■ WHAT THE EXERCISE ASKS: Working through the lines below, return each one that holds "Directory".

◆ ◆ ◆

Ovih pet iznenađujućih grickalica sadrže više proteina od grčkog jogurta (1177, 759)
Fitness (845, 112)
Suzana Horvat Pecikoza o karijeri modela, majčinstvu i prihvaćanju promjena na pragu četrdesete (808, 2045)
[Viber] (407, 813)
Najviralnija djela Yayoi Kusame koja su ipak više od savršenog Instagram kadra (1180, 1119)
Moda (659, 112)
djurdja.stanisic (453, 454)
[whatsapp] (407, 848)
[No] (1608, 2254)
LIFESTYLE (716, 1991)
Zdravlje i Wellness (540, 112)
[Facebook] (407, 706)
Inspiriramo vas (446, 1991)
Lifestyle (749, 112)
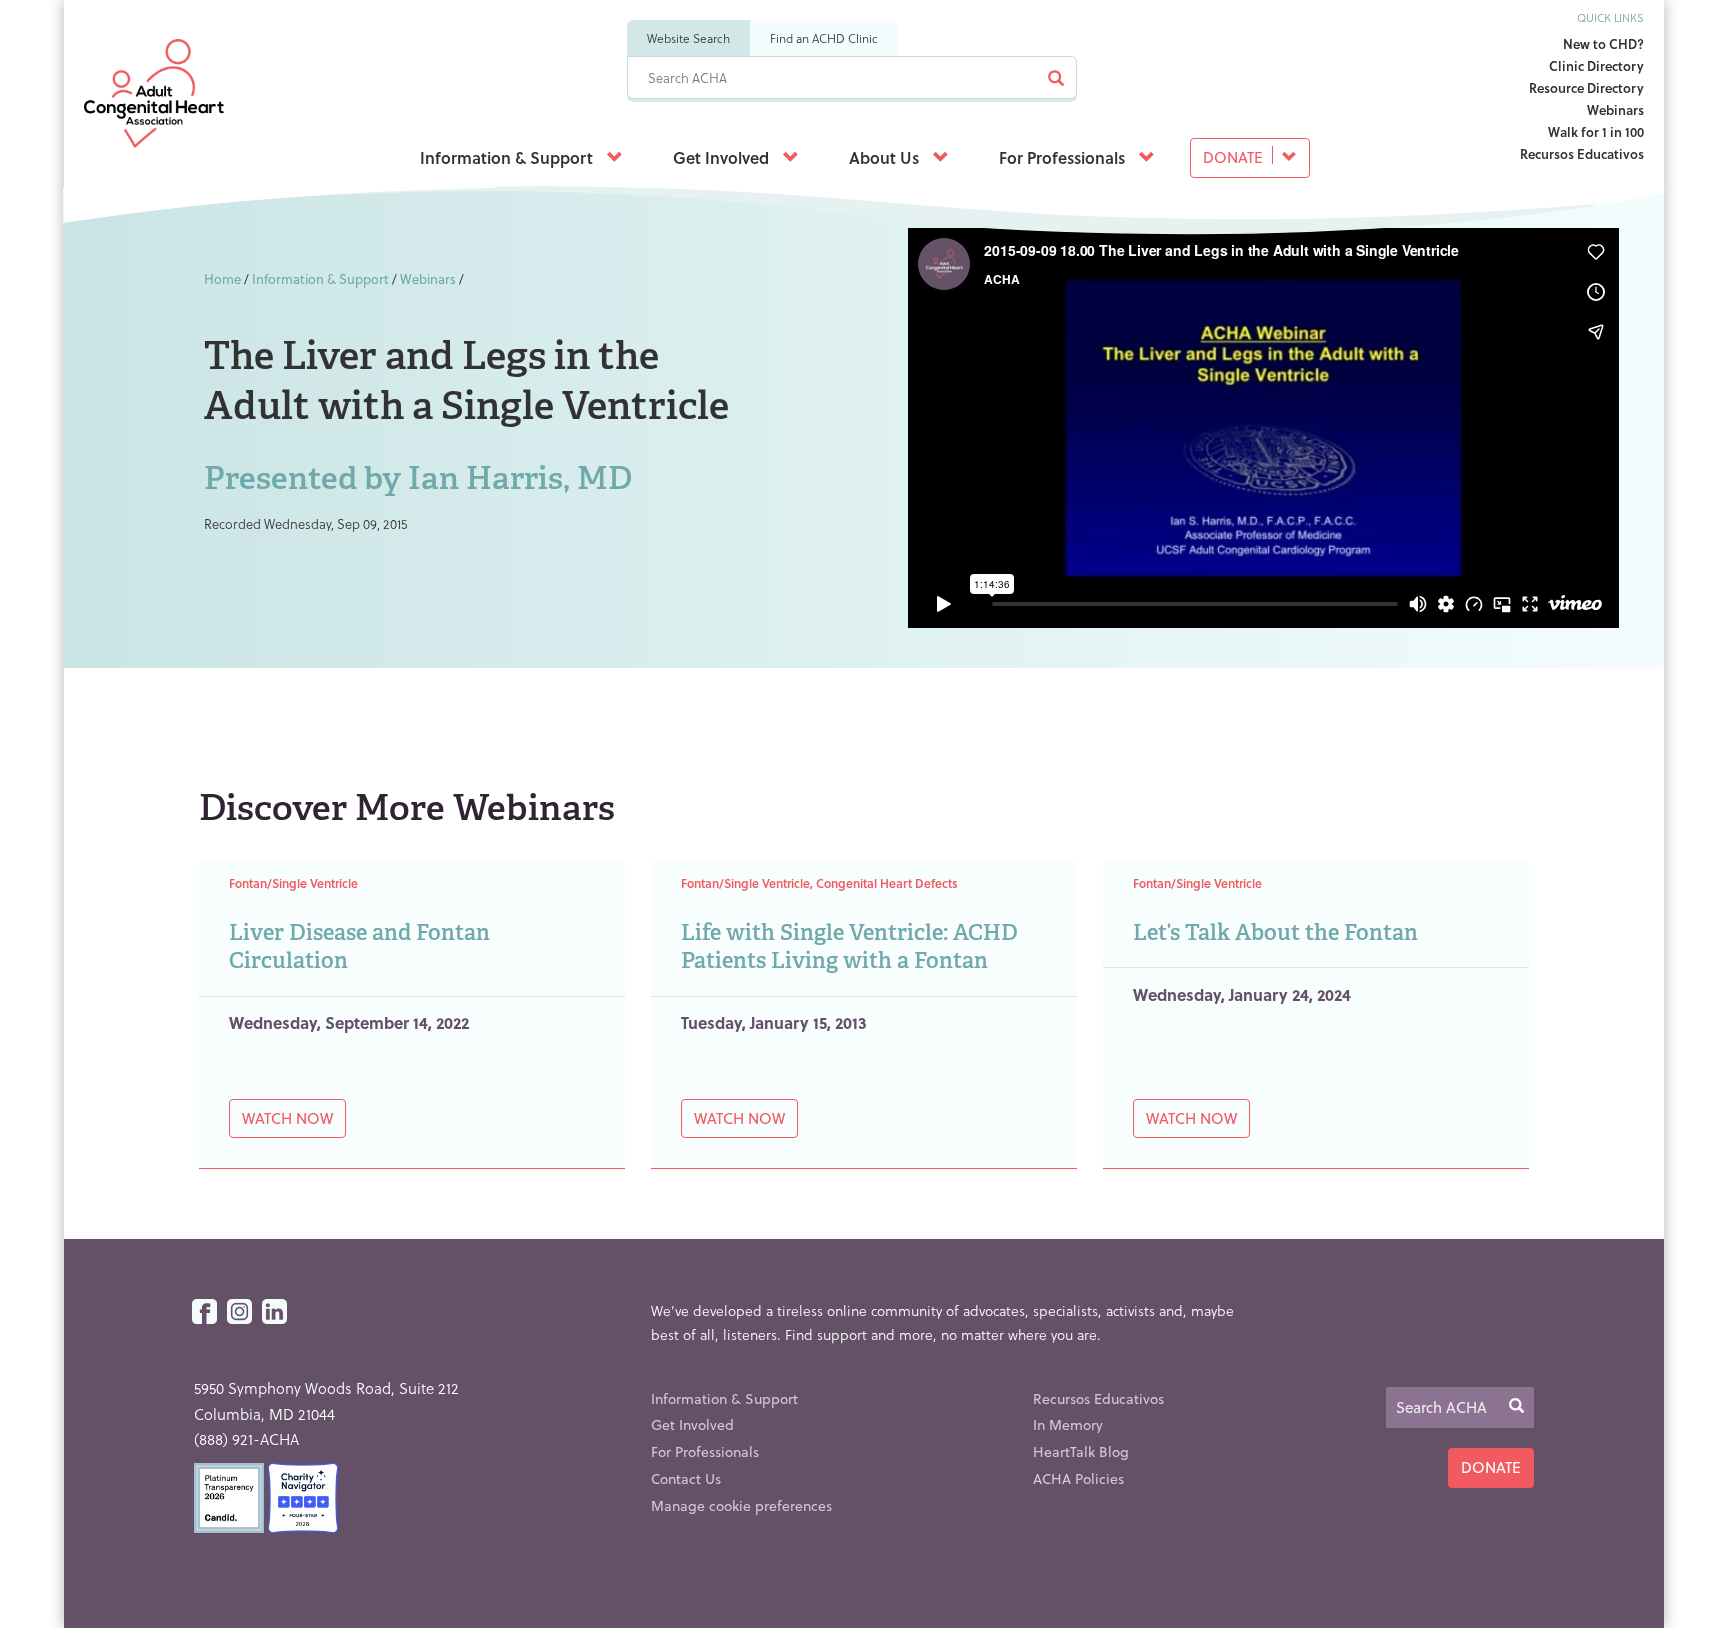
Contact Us (686, 1478)
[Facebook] (204, 1312)
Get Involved (723, 157)
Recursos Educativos (1582, 153)
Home (222, 278)
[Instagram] (239, 1312)
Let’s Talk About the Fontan (1275, 932)
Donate (1235, 157)
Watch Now (287, 1118)
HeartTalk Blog (1081, 1451)
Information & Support (508, 157)
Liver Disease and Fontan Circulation (359, 947)
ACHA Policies (1078, 1478)
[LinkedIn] (274, 1312)
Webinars (1615, 109)
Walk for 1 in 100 (1596, 131)
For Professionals (1064, 157)
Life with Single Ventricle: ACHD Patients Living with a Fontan (849, 947)
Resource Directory (1586, 87)
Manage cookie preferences (741, 1505)
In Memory (1068, 1424)
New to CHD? (1603, 43)
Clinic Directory (1596, 65)
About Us (886, 157)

◆ ◆ ◆

■ RESULT OF THE EXERCISE:
Resource Directory (1586, 87)
Clinic Directory (1596, 65)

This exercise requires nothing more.